On 13/04/17 11:38 AM, Panariti, David wrote:
> + Vilas
> 
>> -----Original Message-----
>> From: Deucher, Alexander
>> Sent: Wednesday, April 12, 2017 9:29 PM
>> To: 'Michel Dänzer' <michel at daenzer.net>; Panariti, David
>> <David.Panariti at amd.com>
>> Cc: amd-gfx at lists.freedesktop.org
>> Subject: RE: [PATCH] drm/amdgpu: Add kernel parameter to manage
>> memory error handling.
>>
>>> -----Original Message-----
>>> From: Michel Dänzer [mailto:michel at daenzer.net]
>>> Sent: Wednesday, April 12, 2017 9:17 PM
>>> To: Panariti, David
>>> Cc: Deucher, Alexander; amd-gfx at lists.freedesktop.org
>>> Subject: Re: [PATCH] drm/amdgpu: Add kernel parameter to manage
>> memory
>>> error handling.
>>>
>>> On 13/04/17 02:38 AM, Panariti, David wrote:
>>>>> From: Michel Dänzer [mailto:michel at daenzer.net]
>>>>>
>>>>>> @@ -212,6 +213,9 @@ module_param_named(cg_mask,
>>>>> amdgpu_cg_mask, uint,
>>>>>> 0444);  MODULE_PARM_DESC(pg_mask, "Powergating flags mask (0 =
>>>>> disable
>>>>>> power gating)");  module_param_named(pg_mask,
>> amdgpu_pg_mask,
>>>>> uint,
>>>>>> 0444);
>>>>>>
>>>>>> +MODULE_PARM_DESC(ecc_mask, "ECC/EDC flags mask (0 = disable
>>>>>> +ECC/EDC)");
>>>>>
>>>>> "0 = disable ECC/EDC" implies that they're enabled by default?
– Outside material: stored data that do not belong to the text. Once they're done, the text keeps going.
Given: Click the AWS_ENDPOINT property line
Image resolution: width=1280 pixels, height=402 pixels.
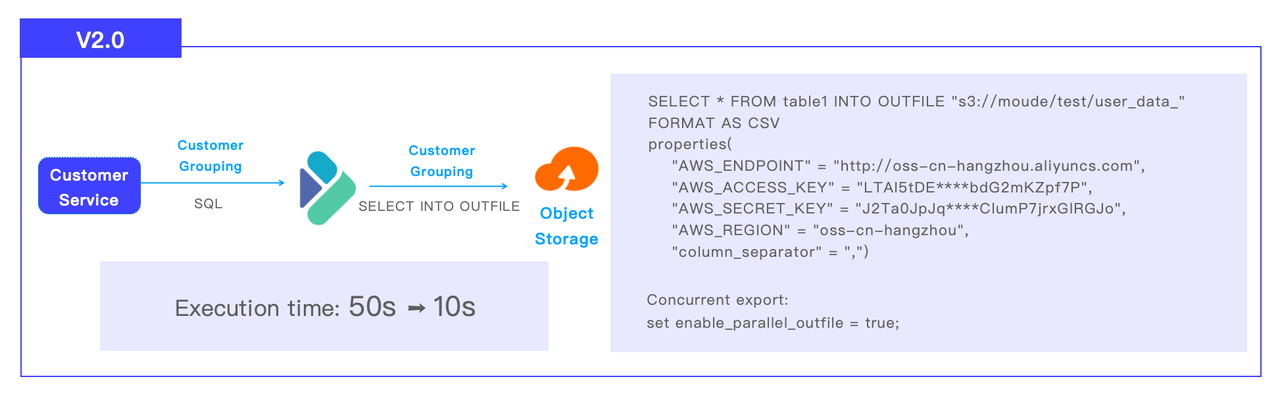Looking at the screenshot, I should point(908,165).
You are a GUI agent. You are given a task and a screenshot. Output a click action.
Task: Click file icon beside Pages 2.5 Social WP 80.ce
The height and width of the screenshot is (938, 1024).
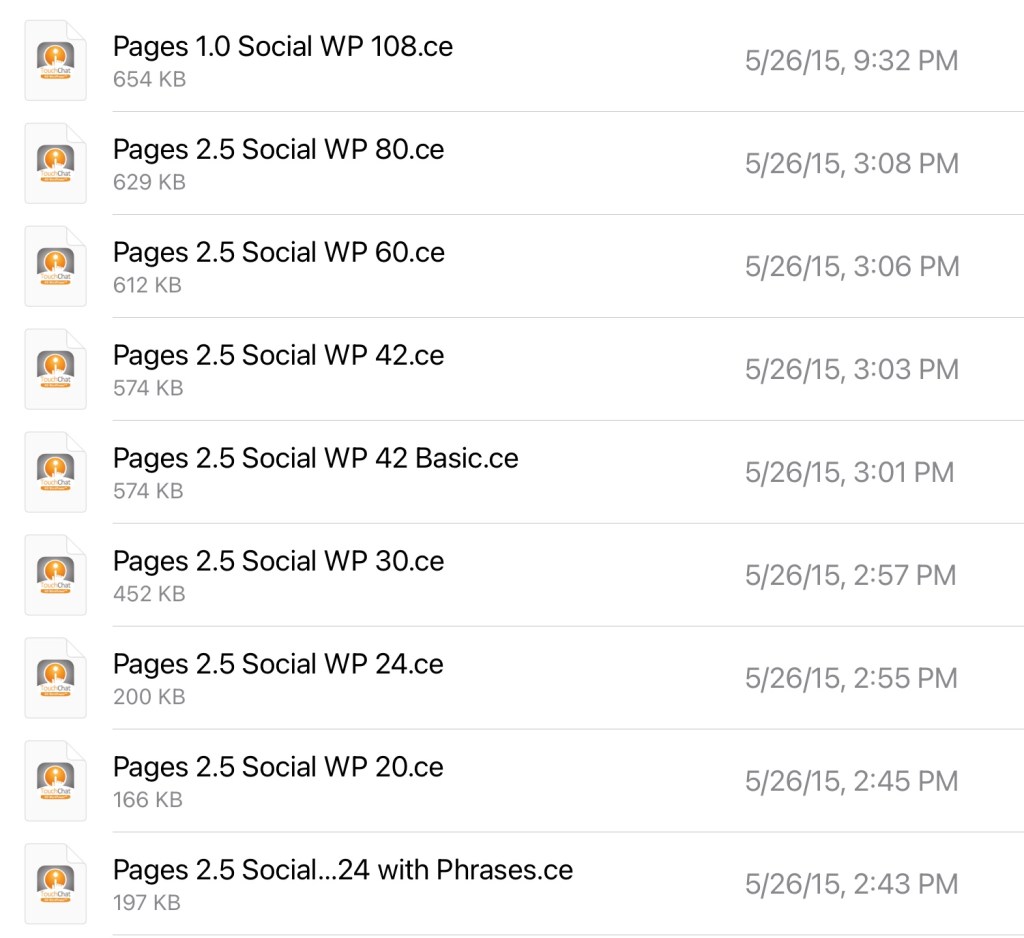coord(55,164)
Was
>>>>> that already the case before this patch?
>>>>
>>>> [davep] Yes it was, and there was actually a problem in some cases
>>>> where the CZ would hang which is why I added the param. I was
>>>> wondering if it would be better to default to them being off, but I
>>>> wasn't sure how important maintaining original behavior is
>>>> considered. Actually, there are some bugs in the workaround function
>>>> as it is, so it really should default to off.
>>>
>>> I agree. There have been some bug reports about Carrizo hangs, I
>>> wonder if any of those might be related to this.
>>
>> Only the embedded SKUs support EDC.  If they are embedded parts, it could
>> be related.
> 
> [davep]  Sorry for the length, but I wanted all of the details out there for the most informed decision.
> 
> Another thing is that they can go from not hanging to hanging for no discernable reason.
> The KIQ changes, however, have seemed to have fixed it.  For one chip and a few tens of reboots.
> 
> There is also the issue of improperly initialized *gpr registers.
>   From the doc:
> "Due to a hardware condition whereby some shader instructions utilize uninitialized SGPRs and/or VGPRs, the S/VPGR memories must be initialized prior to EDC operation, as, not doing so will cause erroneous counts to show up in the EDC counters."
> I seem to recall Vilas saying it is the poison that isn't reset properly.  But I'm not sure about the actual register contents.
> Vilas?
> 
> I suggest, at a minimum,  checking for cz *and* the EDC fuse.  If so, explicitly disable EDC, run the shaders to zero the *gprs, leave EDC disabled, and merge in the existing new code to zero all of the counters.
> All of the code exists, in one place or another.
> 
> The parameter to enable/disable probably won't be needed until EDC is fully implemented.
> However, EDC can be enabled in a way that simply allows it to count errors.  This has never caused a hang for me.
> The counts are useful for reliability research.  This was one of the goals of the original EDC task.
> A umr script could be written (by interested parties) to read the counters and in fact enable the EDC counters.
> I think this should be done if anyone is interested in the numbers.
> Vilas?  Any R&R work left in this area?  Do you think customers would be interested in doing this on their own?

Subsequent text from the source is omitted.